Tarde e a más horas, após a publicação do Relatório Anual de Atividades do Ministério Público e depois de uma entrevista televisiva (também a única no mandato), a sua responsável máxima, a Procuradora-Geral da República, “acedeu” – pela primeira vez no seu longo consulado de seis anos – a prestar esclarecimentos aos representantes do povo, na Assembleia da República.
Mais do que comentários, mais ou menos, devassadores relativamente a casos concretos, as constitucionalmente garantidas competências de exercício da ação penal e defesa da legalidade, conferem a esta Magistratura um poder e, acima de tudo, uma responsabilidade, ímpares no atual quadro jurídico-constitucional.
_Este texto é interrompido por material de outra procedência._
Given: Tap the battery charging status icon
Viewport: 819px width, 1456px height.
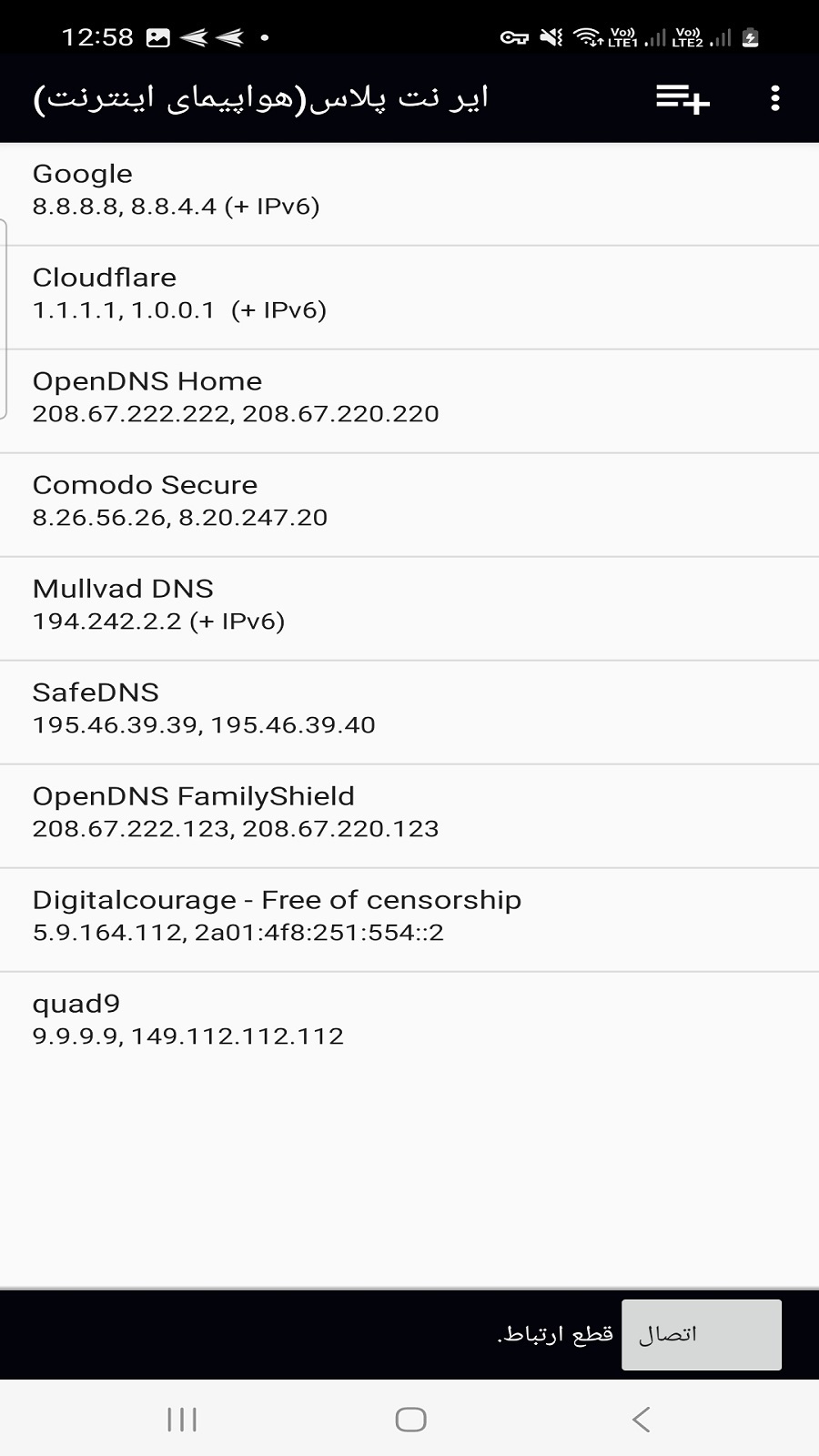Looking at the screenshot, I should (x=751, y=37).
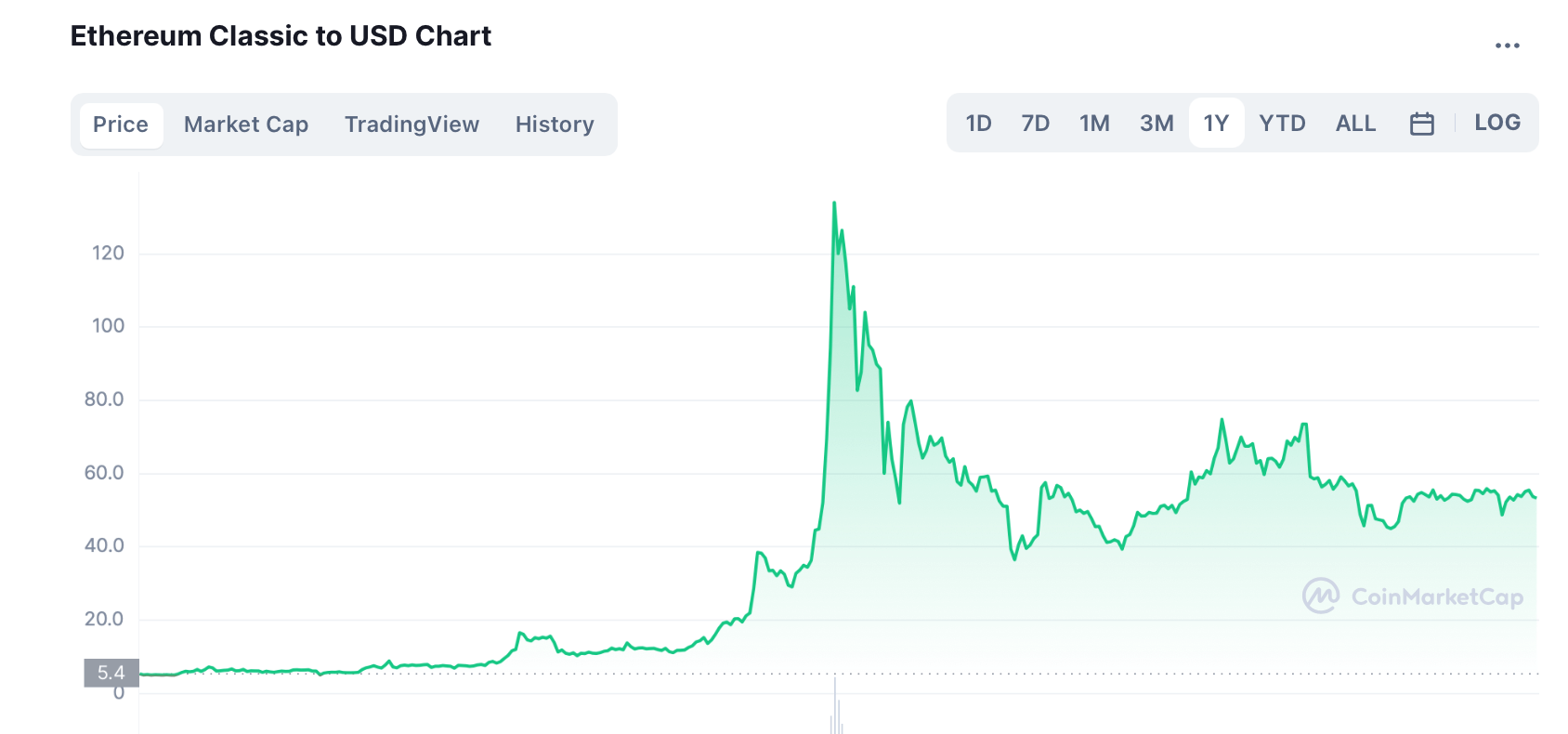1568x734 pixels.
Task: Select the YTD time range
Action: click(1282, 124)
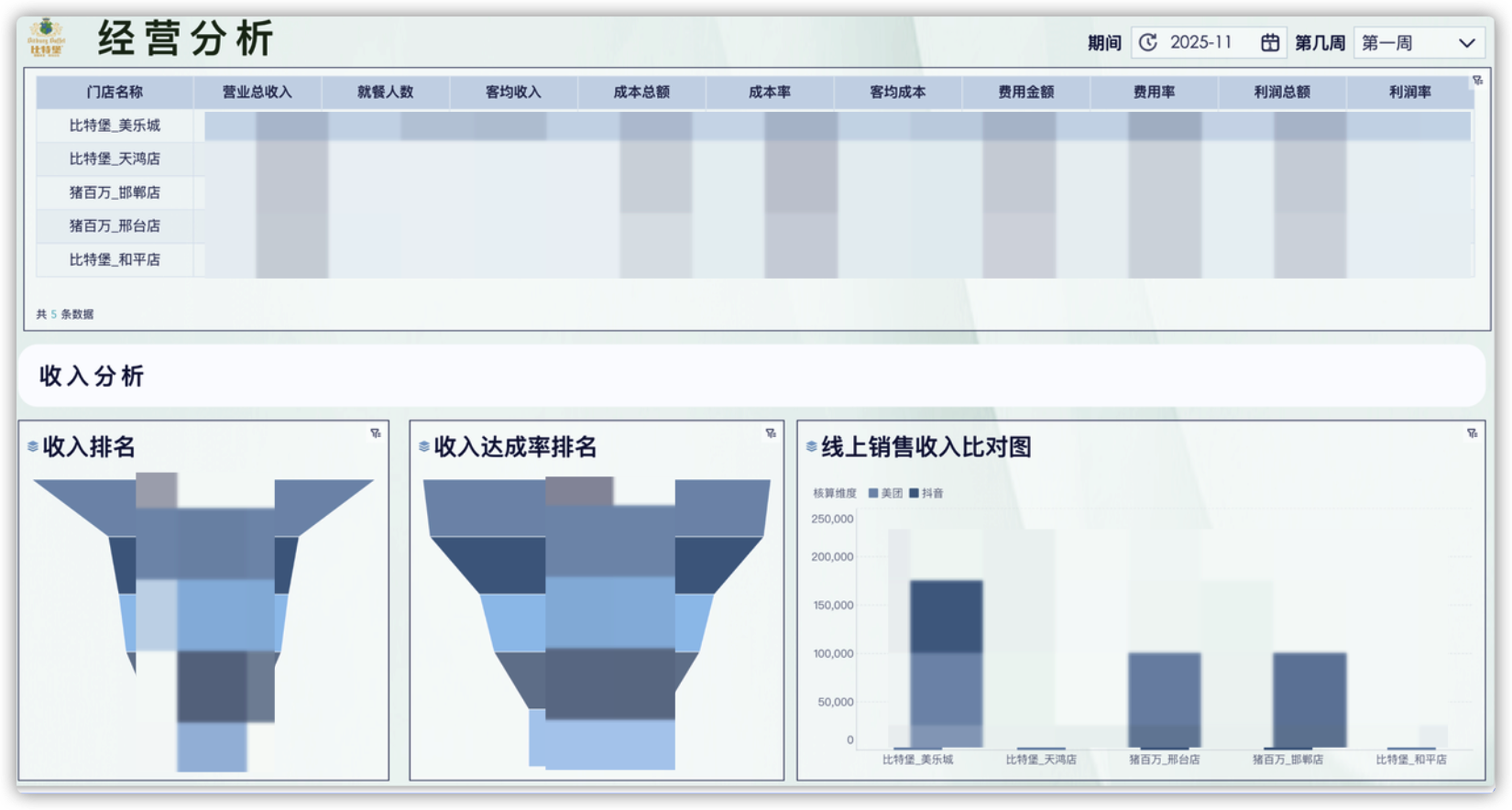Open filter icon on 收入排名 chart
Viewport: 1512px width, 810px height.
click(376, 433)
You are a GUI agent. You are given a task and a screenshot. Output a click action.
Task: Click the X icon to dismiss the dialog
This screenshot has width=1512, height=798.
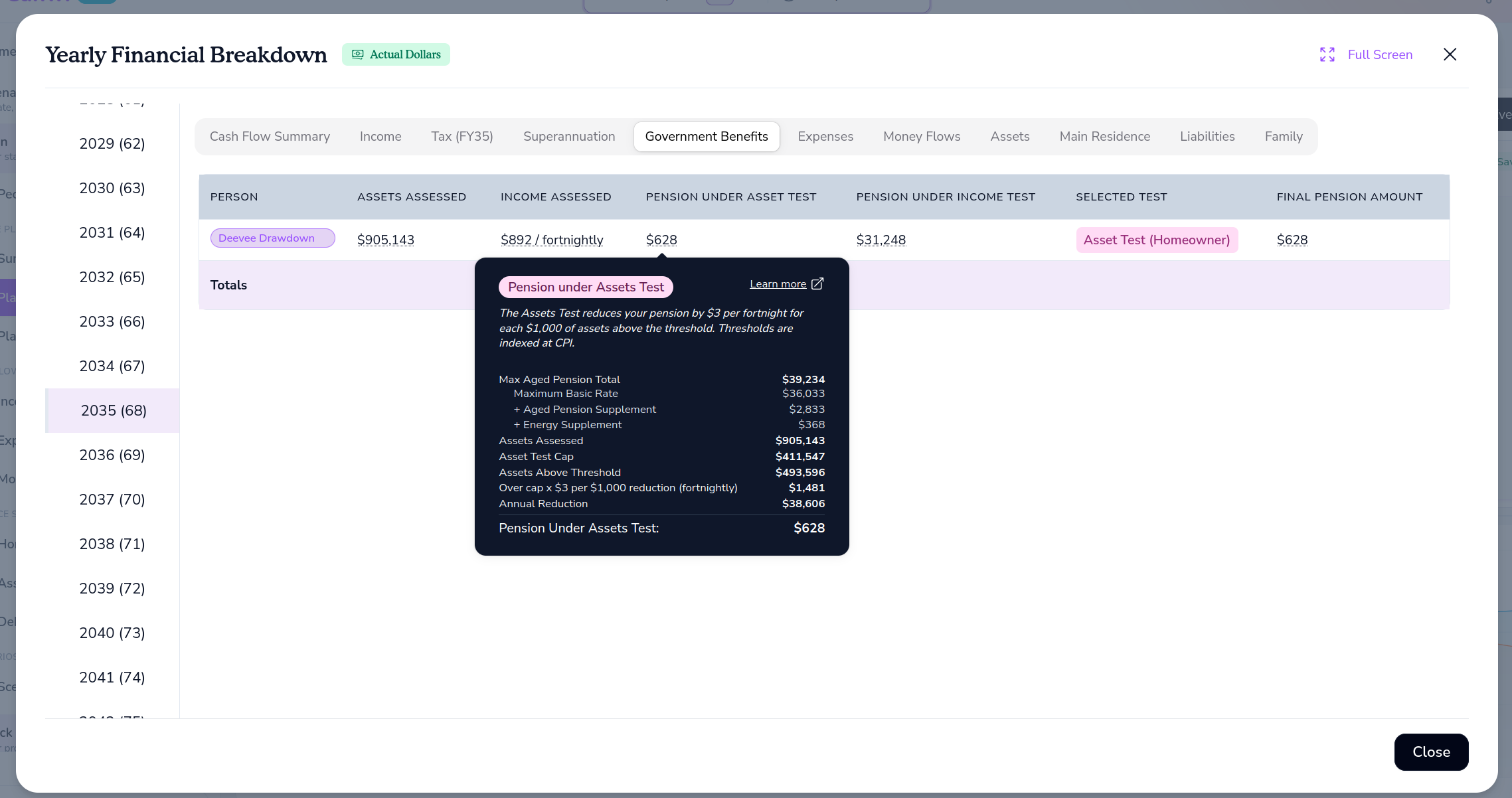click(1450, 54)
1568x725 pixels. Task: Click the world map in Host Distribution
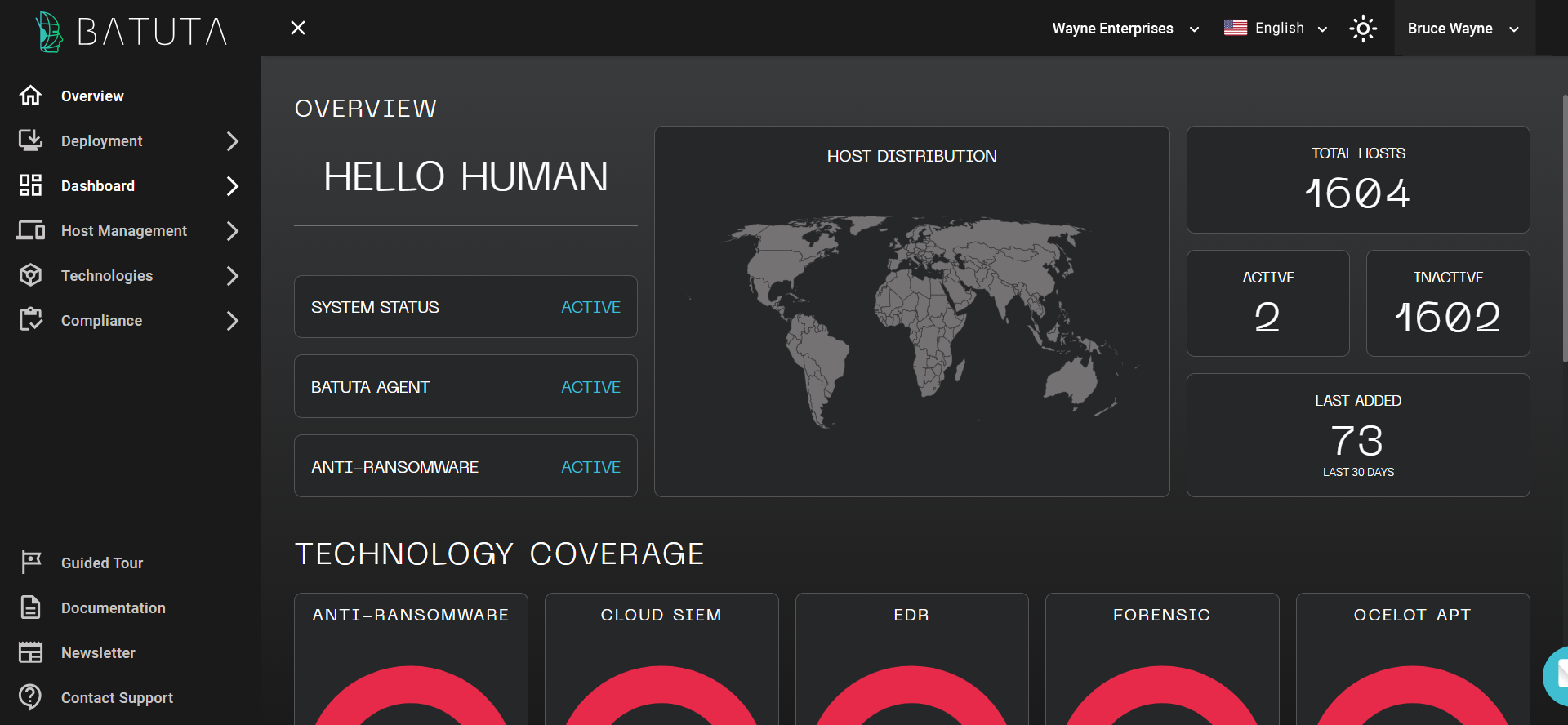(912, 318)
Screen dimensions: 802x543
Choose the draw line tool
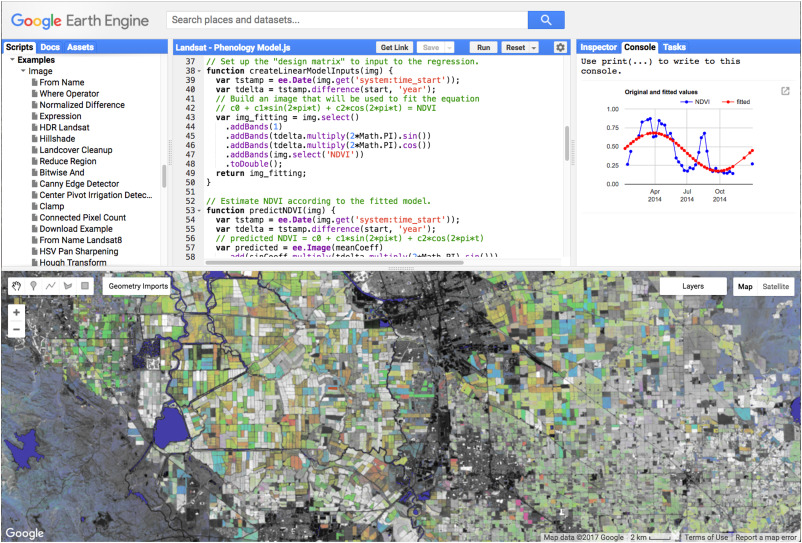coord(51,286)
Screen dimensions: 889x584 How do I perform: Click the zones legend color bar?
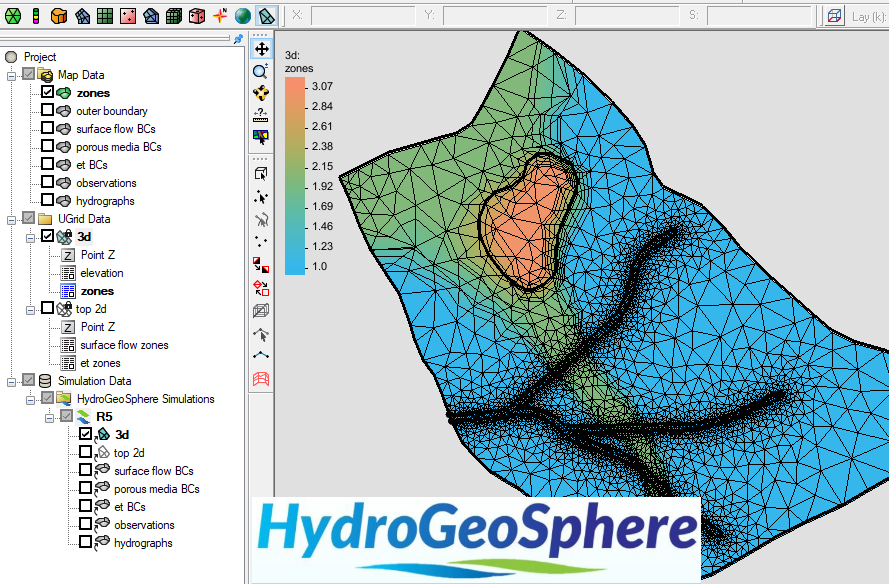[x=294, y=176]
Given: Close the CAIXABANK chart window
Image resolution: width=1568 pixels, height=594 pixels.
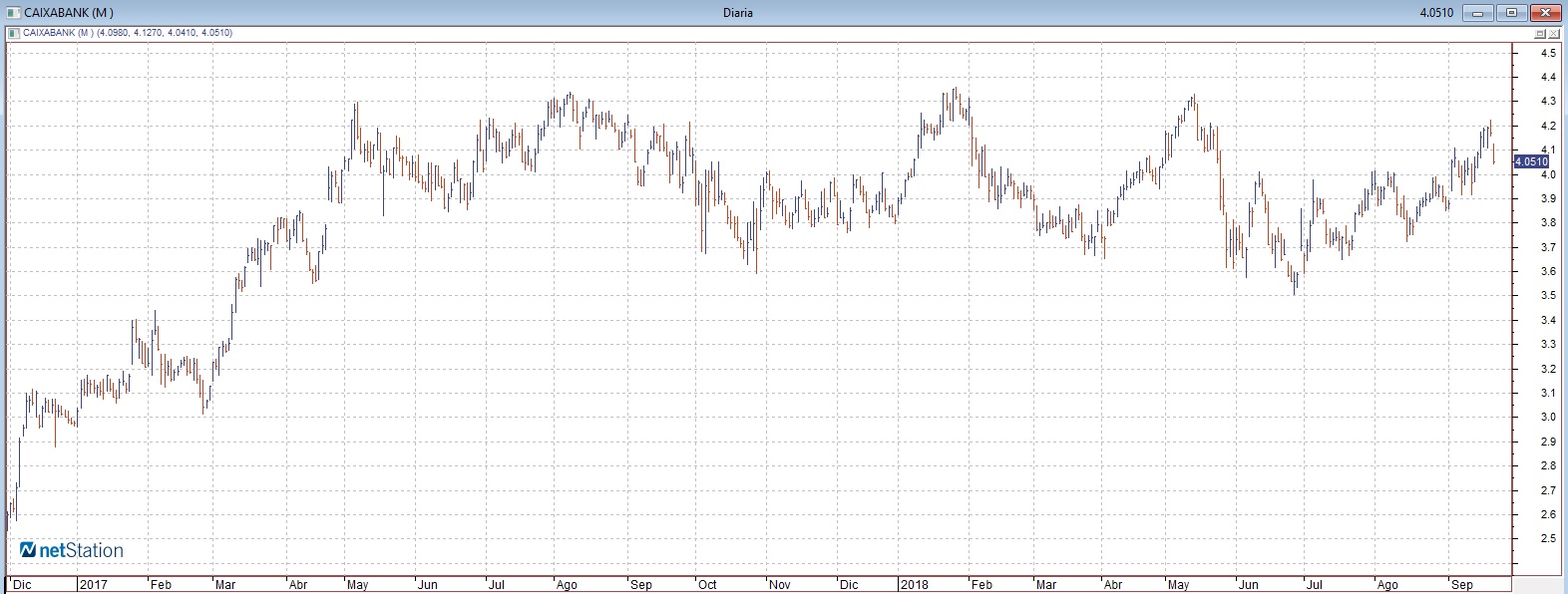Looking at the screenshot, I should click(x=1545, y=13).
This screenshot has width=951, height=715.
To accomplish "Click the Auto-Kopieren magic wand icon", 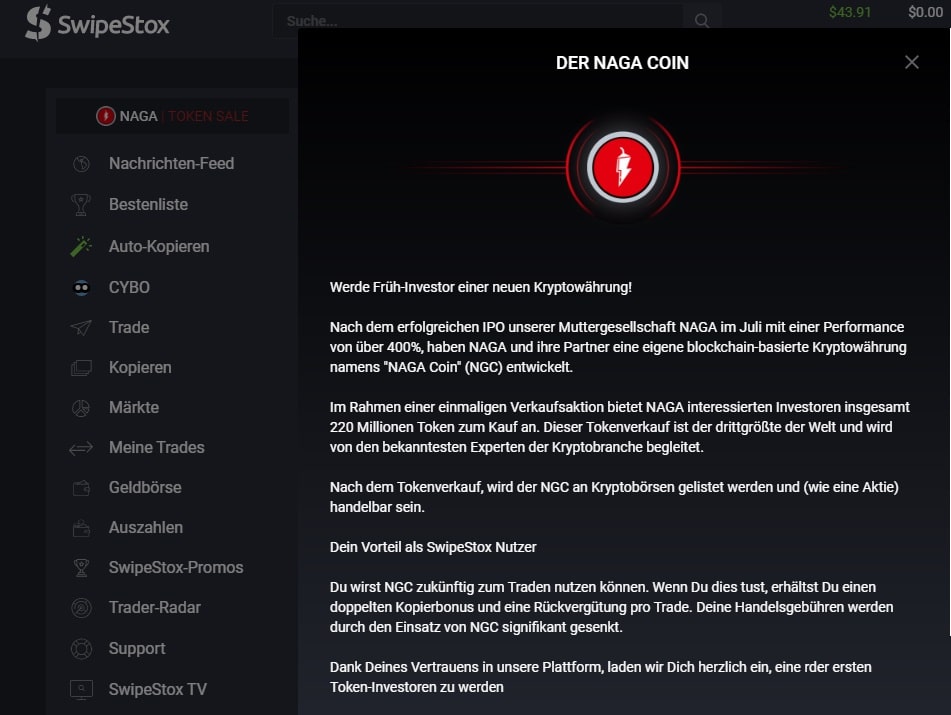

Num Estado de Direito Democrático, depois de umas “trevas” – a que ninguém quer voltar – de uns longos quarenta e oito anos em que os mais básicos e elementares direitos, liberdades e garantias dos cidadãos eram regular e grosseiramente violados, todos devem estar sujeitos ao escrutínio democrático, e, consequentemente, ninguém poderá atuar acima ou à margem da lei.
O princípio da separação de poderes deverá ser respeitado “religiosamente”, contudo, nem separação significa independência (os três devem cooperar), como o equilíbrio deverá ser sustentado (à imagem do estabelecido por Montesquieu em pleno Século XVIII) no “sistema de freios e contrapesos” que evite a supremacia de algum em detrimento de outros.
Nesse sentido, porque falamos da (eventual) limitação dos mais fundamentais direitos dos cidadãos, a transparência, a humildade, a proporcionalidade, e, mais do que tudo, o respeito pelos seus concidadãos deverão ser eixos fulcrais da atuação não só da PGR ou da Magistratura que dirige, como de todos os agentes da Justiça, sem exceção.
Em final de mandato, logo momento propício a balanços, mais do que a pura (muitas vezes merecida) crítica pessoal é importante identificar o perfil de sucessão – defensor intransigente do Estado de Direito Democrático, bom comunicador, mas, acima de tudo, não corporativo ou dependente de qualquer agenda mais ou menos oculta – todavia, evitando a desresponsabilização habitual do poder político.
É ao poder político – e não só ao Governo, ainda para mais sustentado numa maioria relativa no Parlamento – quem compete definir e legislar sobre Justiça e sobre política criminal em particular.
Poder político esse que – e bem – é regularmente avaliado pelos seus concidadãos em eleições livres, justas e democráticas.
De uma vez por todas urge acabar com a habitual desresponsabilização política nesta matéria, a bem de todos nós e da mais elementar cultura democrática que queremos manter e fortalecer no nosso país.